Three different sites of aluminum hydroxide (alumina) application to sensorimotor cortex of monkey are compared: subdural, subarachnoid, and intracortical. The thin arachnoid membrane excludes subdural alumina from brain to prevent clinical or electrical seizures and histological changes. Subarachnoid alumina results in late onset of epilepsy (4–6 months), and seizures are often severe. This epileptic lesion spreads over the outermost cortex like an umbrella. Astrocyte reaction in the border zones results in thick pia-glial membranes, hypertrophied cells with increased filaments and microfilaments, greater number of processes, and increased numbers of cellular connections. The hypertrophic reaction is general in superficial cortex, but in deeper layers organized stripes or bands of giant hypertrophied astrocytes occur at depths where potassium electrode studies have shown increased potassium ions in extracellular spaces with seizures.
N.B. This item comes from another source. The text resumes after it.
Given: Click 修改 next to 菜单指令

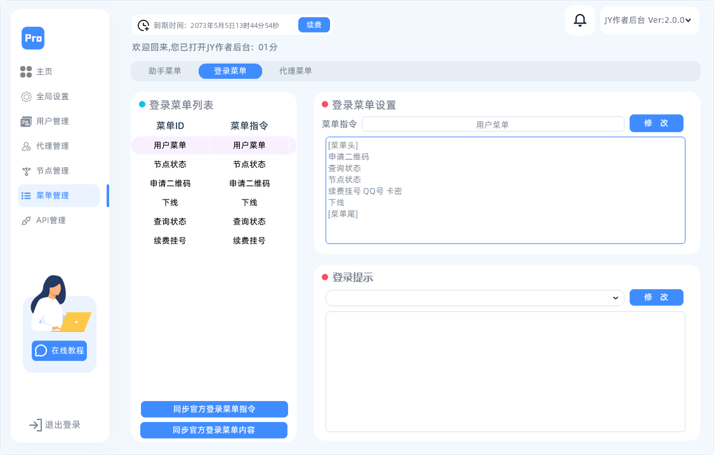Looking at the screenshot, I should point(656,123).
Neuronal depopulation and neurofibrillary degeneration are not features of the subarachnoid model. Intracortical injections cause seizures in 6–8 weeks, but the lesions are an anatomical disarrangement. In addition to gliosis about the lesion, there are associated asymmetrically located stripes of reactive astrocytes far distant from the injection site. Astrocytes are thought to contribute to or cause the epileptic lesion. They appear to respond to the resulting hyperactivity in neurons, associated ion flux or transmitter release, by hypertrophic reaction in the epileptic focus.